**Exercise description**
Report every line of the entries that contains the word "will".

=======

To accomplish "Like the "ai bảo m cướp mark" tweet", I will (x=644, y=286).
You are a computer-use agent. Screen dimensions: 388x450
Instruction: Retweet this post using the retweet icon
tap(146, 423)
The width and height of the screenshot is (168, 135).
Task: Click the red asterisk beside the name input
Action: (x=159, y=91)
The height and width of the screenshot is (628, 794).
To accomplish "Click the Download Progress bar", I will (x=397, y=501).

=======

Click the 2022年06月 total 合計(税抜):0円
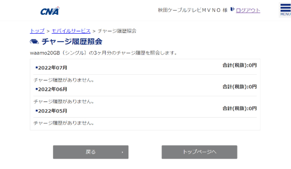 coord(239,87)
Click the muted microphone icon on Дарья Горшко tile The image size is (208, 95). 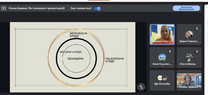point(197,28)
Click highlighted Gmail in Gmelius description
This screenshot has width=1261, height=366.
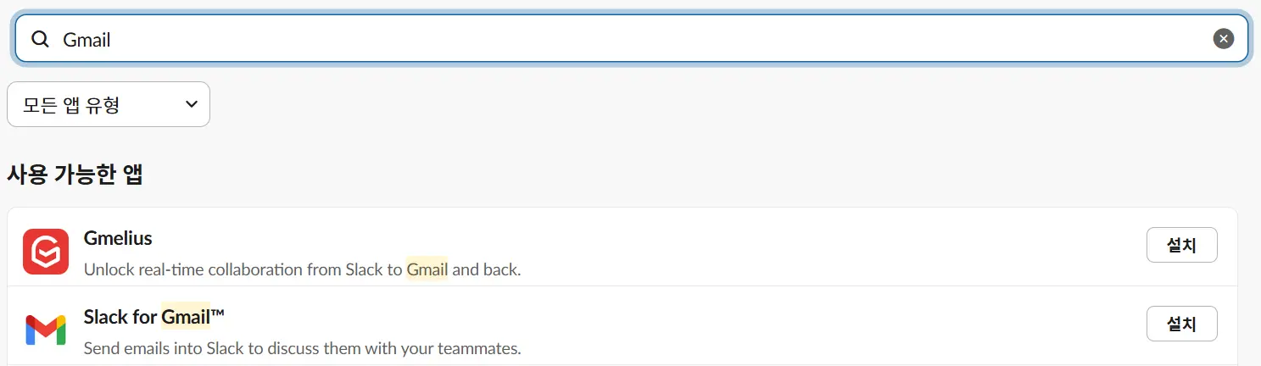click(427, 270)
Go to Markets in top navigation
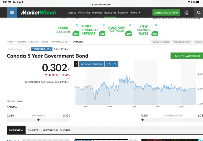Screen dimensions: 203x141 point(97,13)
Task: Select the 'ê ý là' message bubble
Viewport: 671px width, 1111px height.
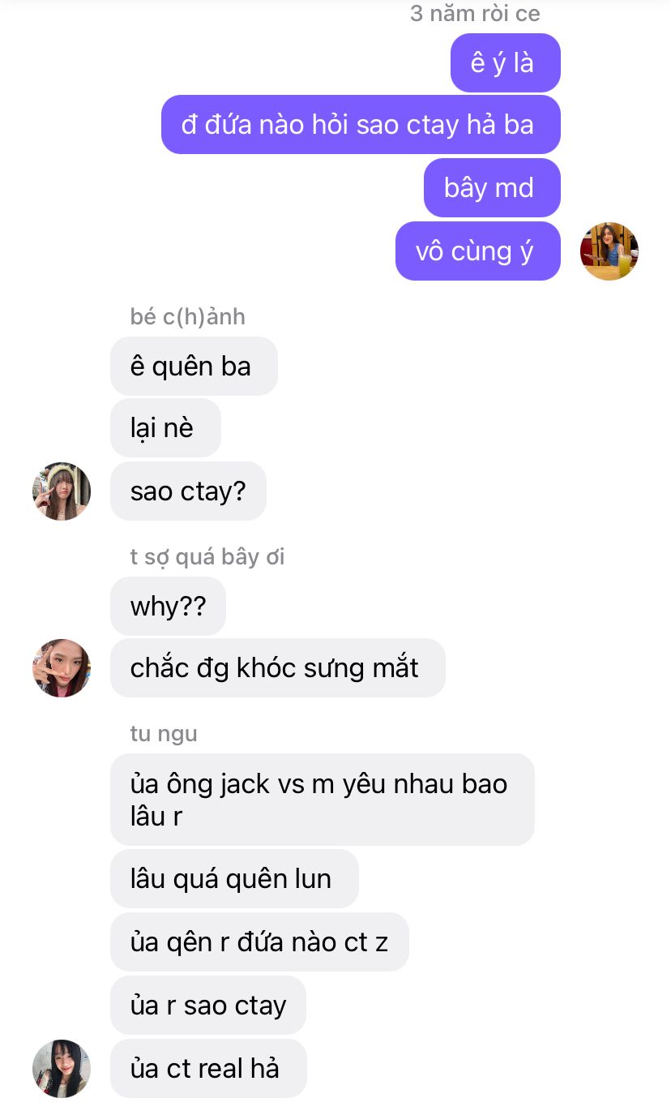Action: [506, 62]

=======

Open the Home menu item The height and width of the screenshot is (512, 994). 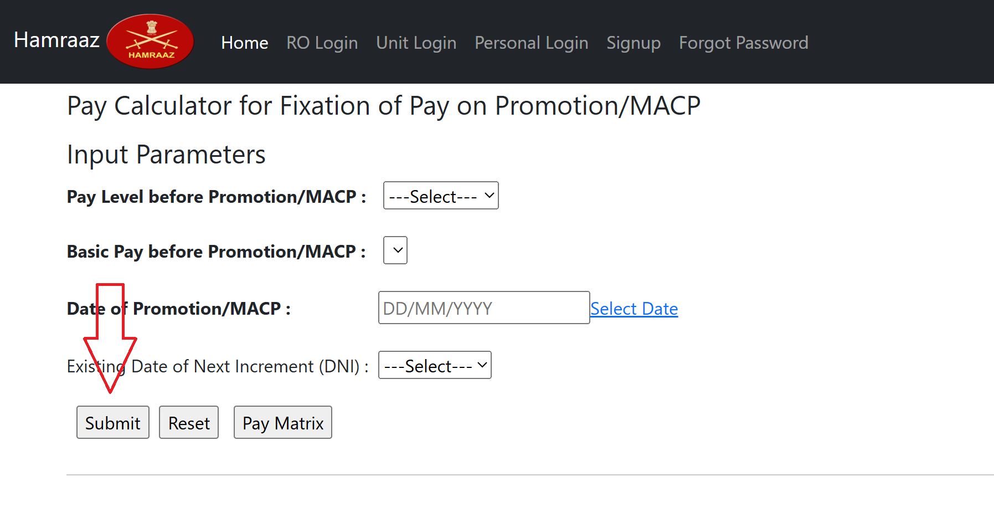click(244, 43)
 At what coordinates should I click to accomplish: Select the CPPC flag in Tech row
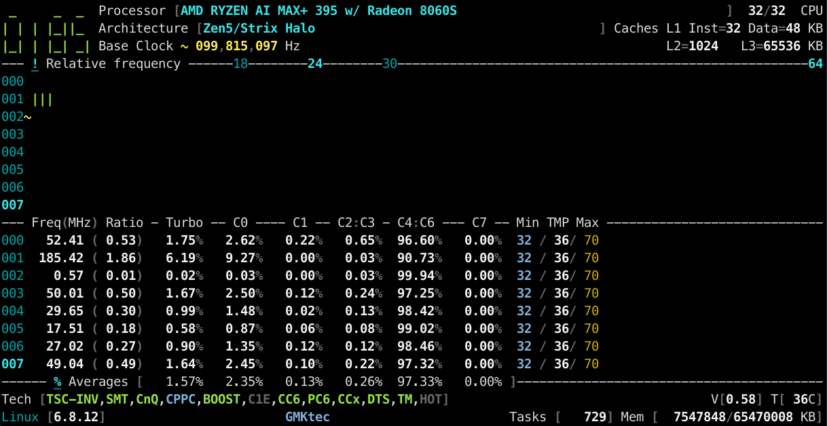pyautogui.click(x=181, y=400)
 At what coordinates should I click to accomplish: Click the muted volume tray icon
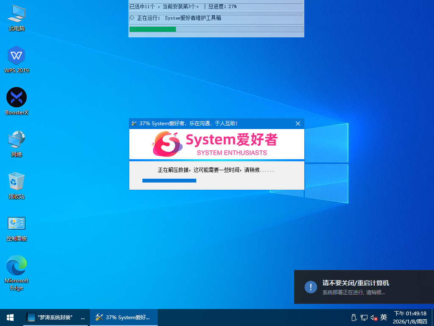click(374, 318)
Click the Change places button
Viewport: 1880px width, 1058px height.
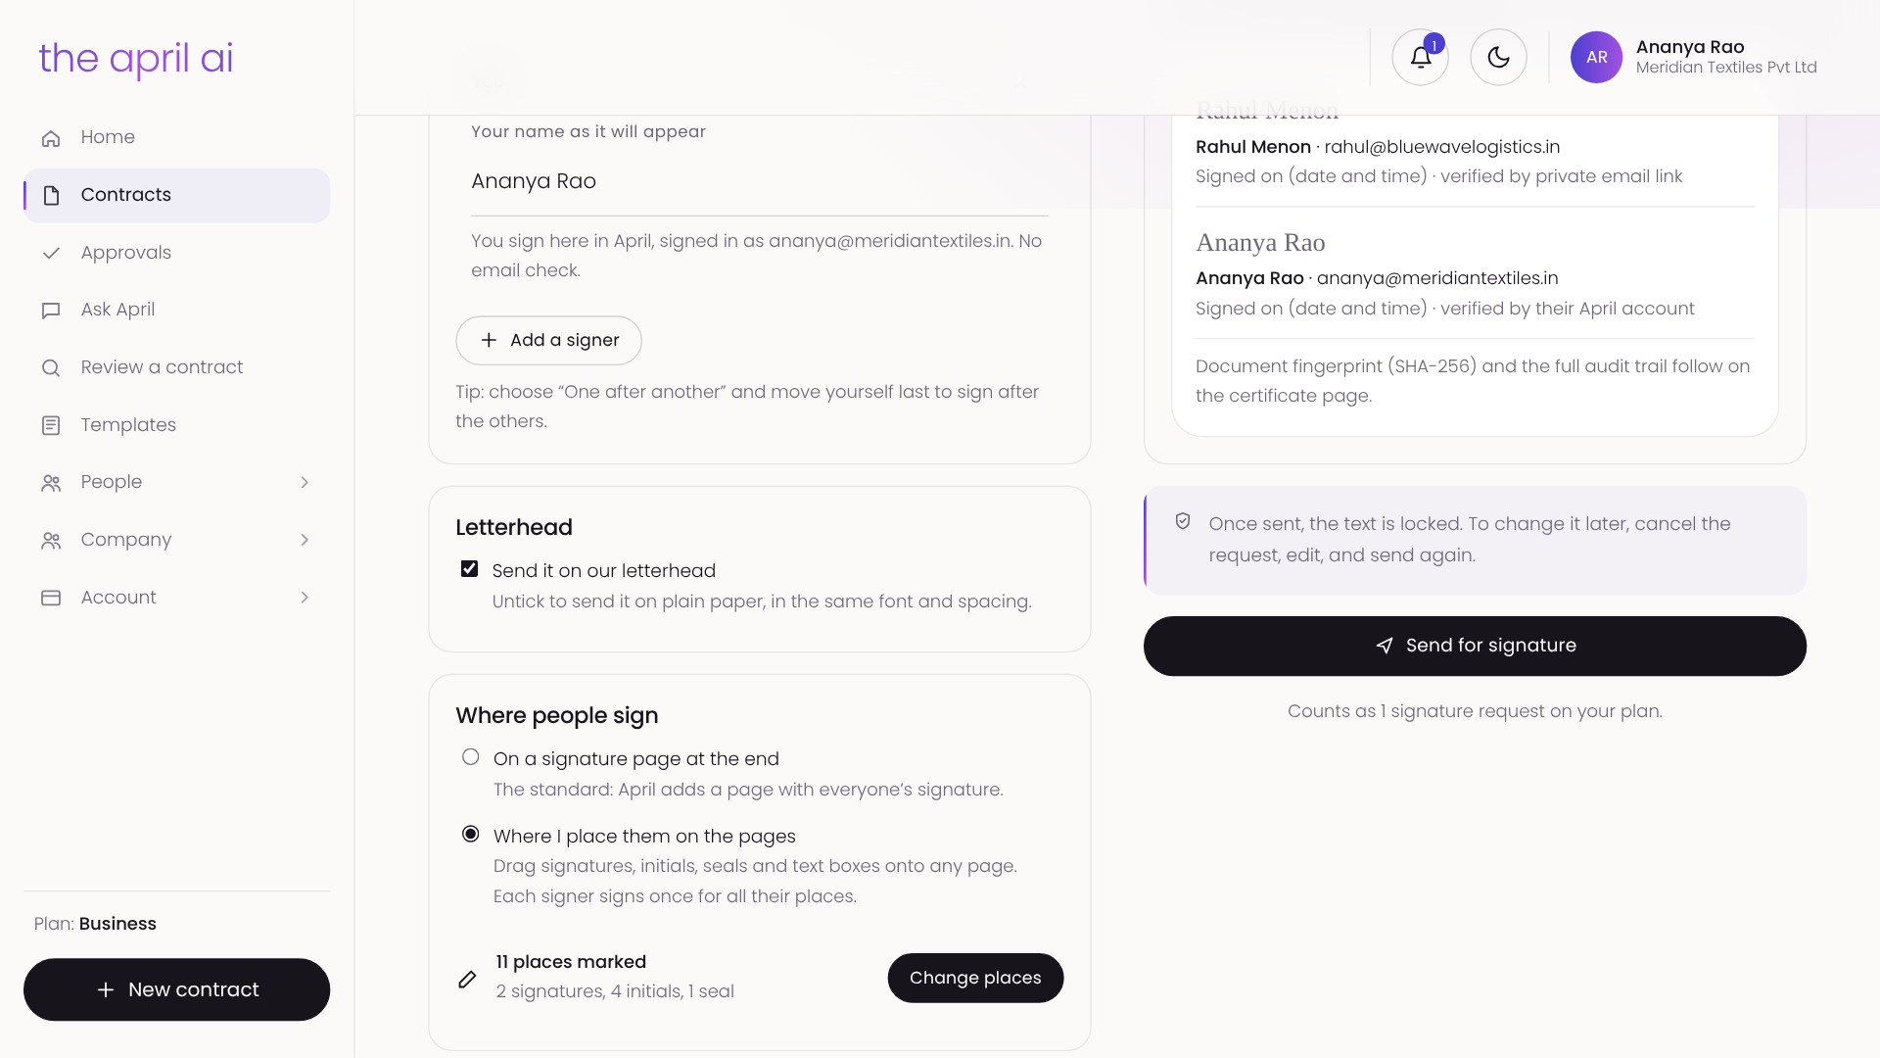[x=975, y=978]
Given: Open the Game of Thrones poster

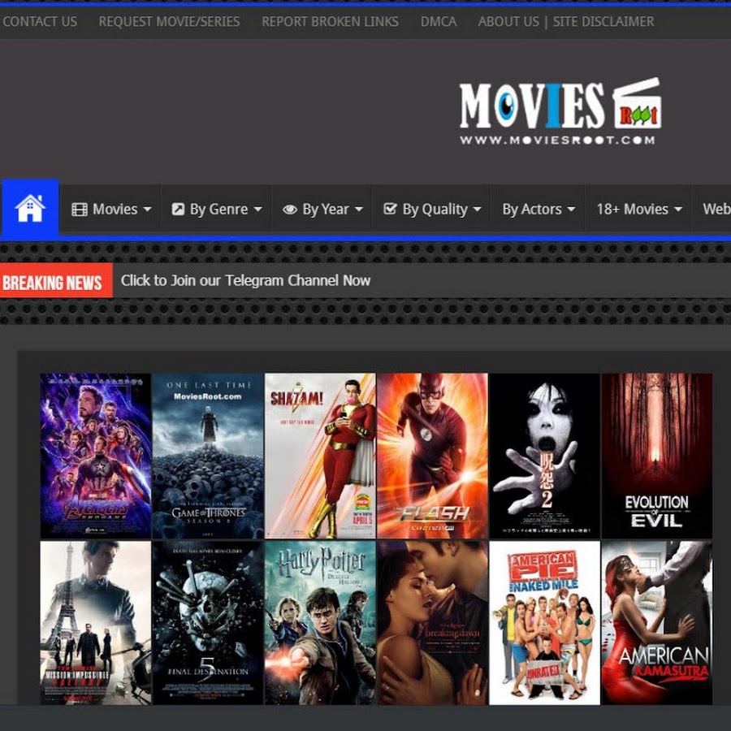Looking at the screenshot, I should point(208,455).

=======

**Response to this task**
To accomplish "Like the "ai bảo m cướp mark" tweet", I will (x=644, y=286).
To accomplish "Click the Download Progress bar", I will (x=397, y=501).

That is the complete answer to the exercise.